Todays's Scintilla prompt is to write about an experience with faith.
I was ten years old the first time I saw my grandfather stand at the pulpit. This handsome, good-natured man transformed into a scary figure. “Damnation and Hell await those who do not believe!” I was stunned. I already knew I had to mind my Ps and Qs around my mother’s family, who lived their lives at a more conservative pace; they did not smoke, drink, dance or play cards. Visits with my mother’s family were sporadic because lived more than a day’s drive away. When I was small, my brothers and I attended Sunday school while the adults went to the service, but now I was old enough for the sermon. At home we attended the staid Presbyterian church, where I often daydreamed, but I did not nod off with my Grandpa at the pulpit.

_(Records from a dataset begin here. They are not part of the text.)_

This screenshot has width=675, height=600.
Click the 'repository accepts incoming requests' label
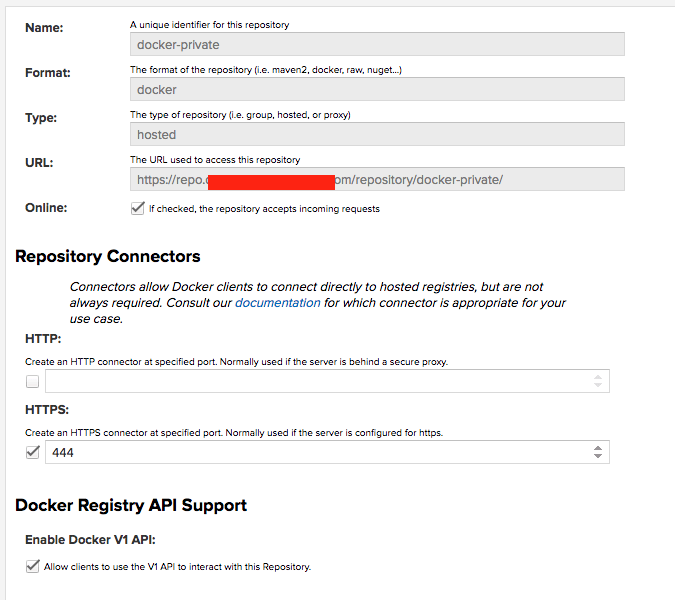pyautogui.click(x=264, y=209)
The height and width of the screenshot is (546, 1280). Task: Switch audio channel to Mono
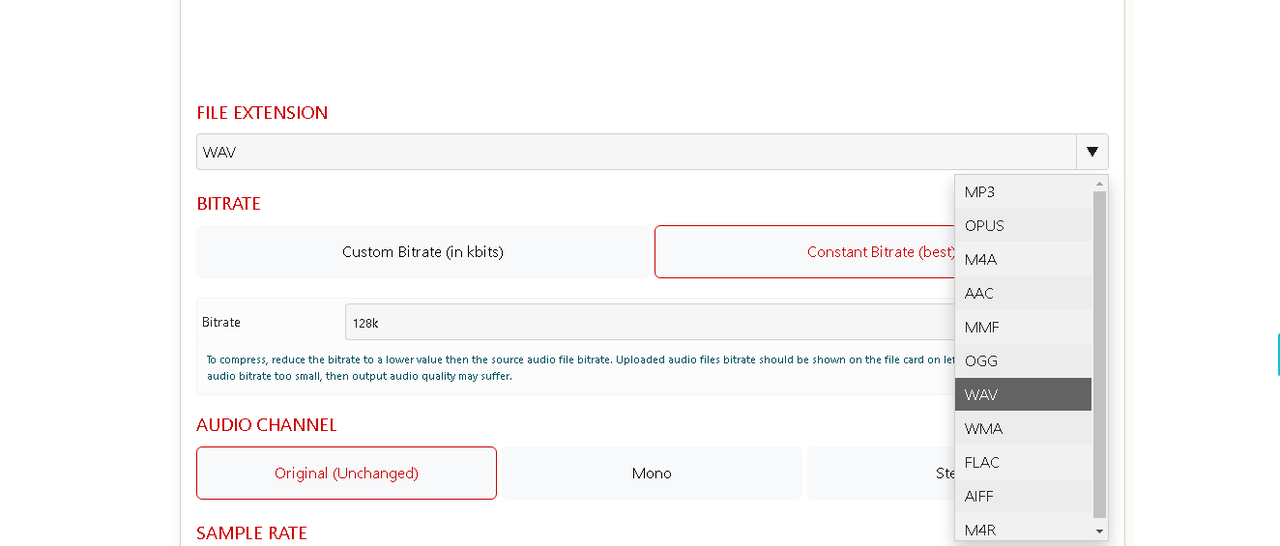pyautogui.click(x=651, y=473)
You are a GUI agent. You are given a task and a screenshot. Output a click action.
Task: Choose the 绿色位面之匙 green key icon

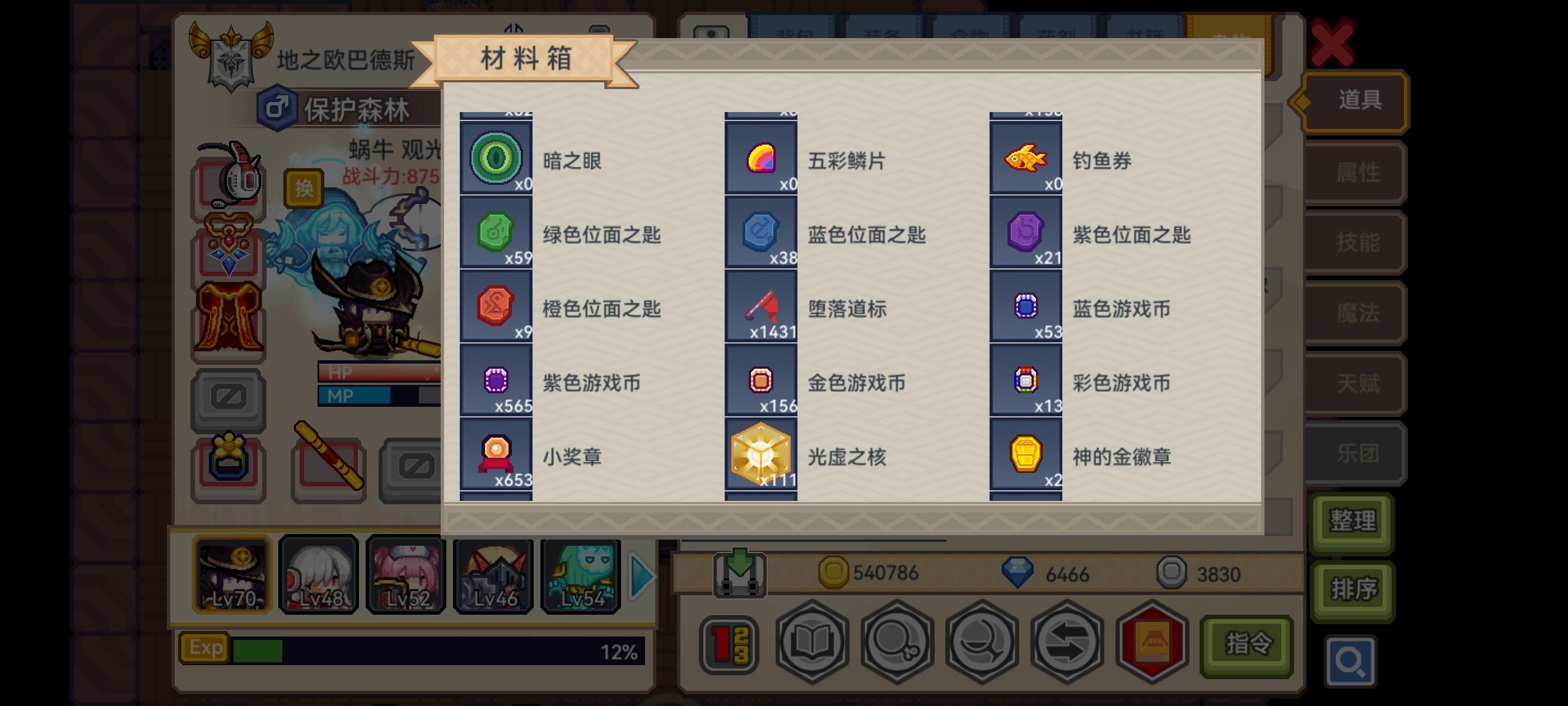(x=496, y=232)
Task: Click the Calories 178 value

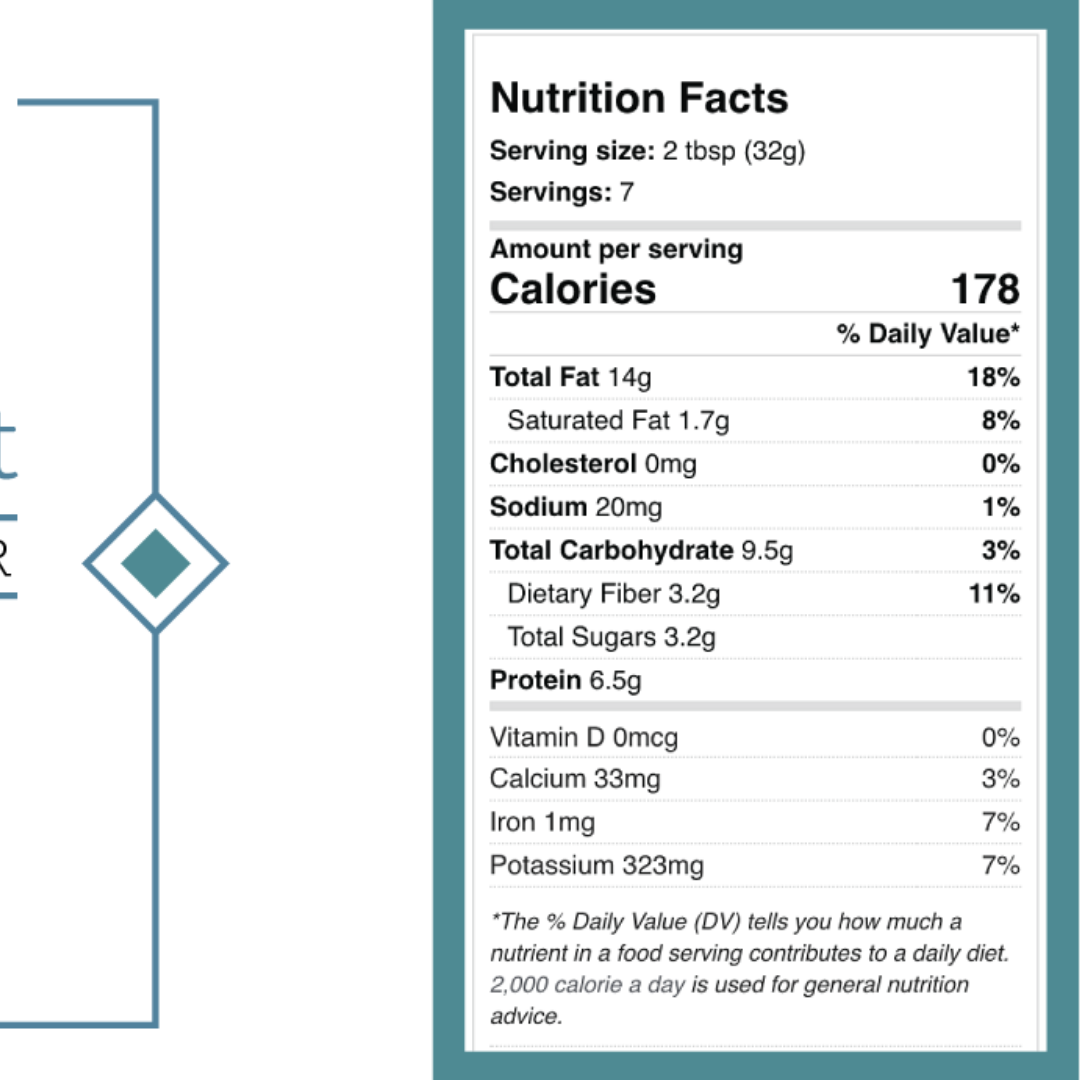Action: (x=985, y=289)
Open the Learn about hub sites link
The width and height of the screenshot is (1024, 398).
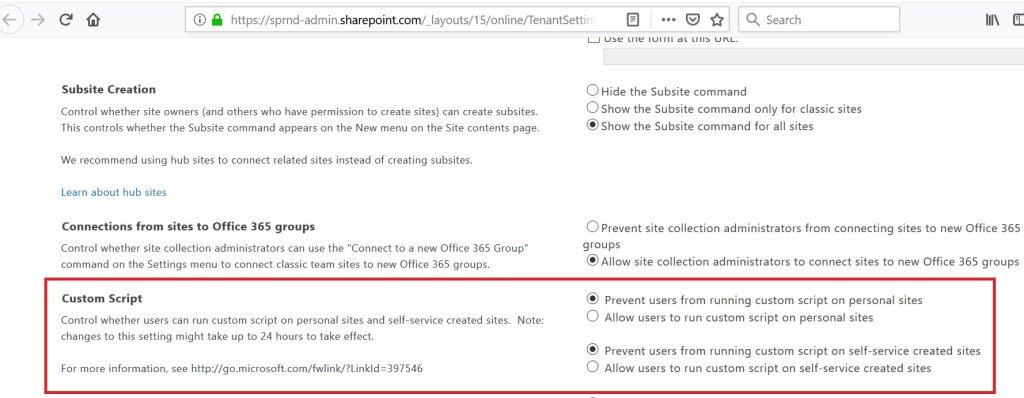114,192
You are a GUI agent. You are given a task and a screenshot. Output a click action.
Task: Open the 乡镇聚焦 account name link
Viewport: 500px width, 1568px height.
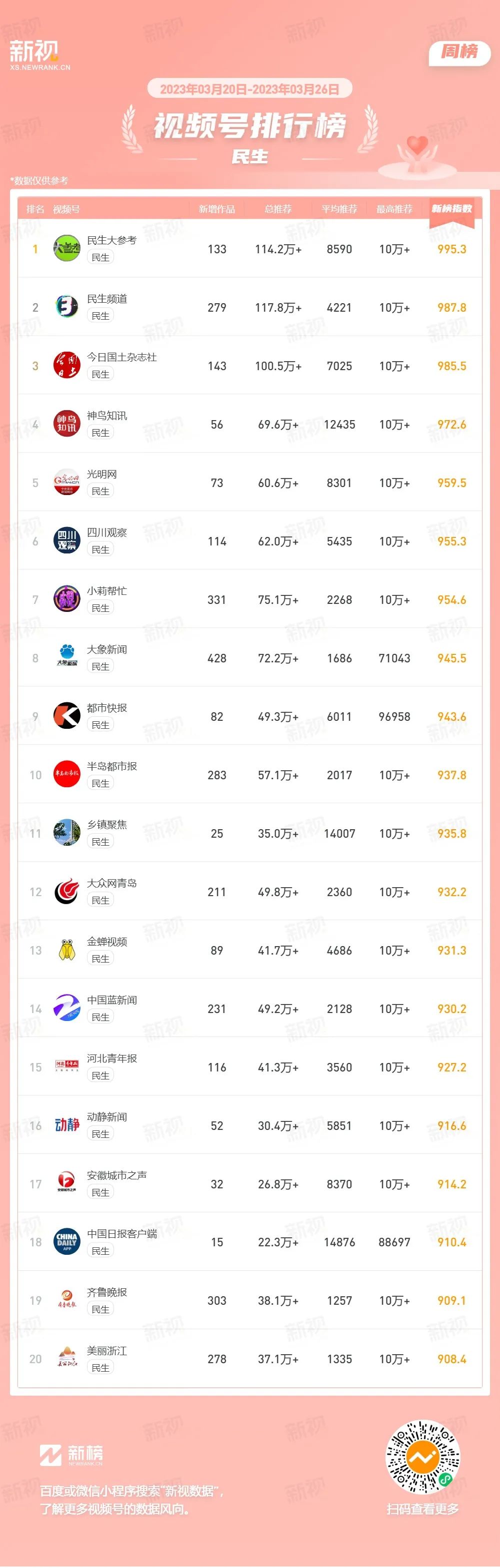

His flock was engaged by his ranting and scripture quotes, and many of them eagerly skittered to his pulpit when he called for souls who were ready to be saved.
Saved from what?
I envy the faithful, those individuals who yield control of their souls, who believe in the intangible and freely raise their arms and shout, “Praise Jesus.” I don’t get it.
Yet I also envy those who staunchly commit to not believing. I believe in God. I think we should believe in something (just in case), but my faith is nebulous, undefined. I've tried to be one of the faihful, bu my wolf slaps her tail and the sheepskin falls off.
I feel like a foreigner at family reunions; so many of my relatives place their fates in the Lord’s hands, and let the Lord give them a blueprint for their lives.
Consequently I avoid theology discussions with most of my mother’s family. I attend church services when I visit, and I mumble the prayers and sing the hymns at the appropriate times, but in the back of my mind I wonder how much of Christian ideology is fiction. The Bible is a series of stories through multiple voices translated from archaic texts. It’s the human story whose major themes are the basis of western literature. But is it the absolute truth?
I believe in spirituality, but cannot agree that God condemns all non Christians to one way tickets to Hades. The whole concept does make sense.
In The Crucible, and there is a line by Judge Danforth defining people as “either with us or against us.” The black and white either or ideology limits ys humans. We’re all children of God, whoever He or She is. Each culture finds a way to finding Him.
God exists in the interstices of life, as in the marginalia Medieval monks scribbled on the Illuminated Manuscripts.
To quote Hafiz
“God courts us with the beauty of this world."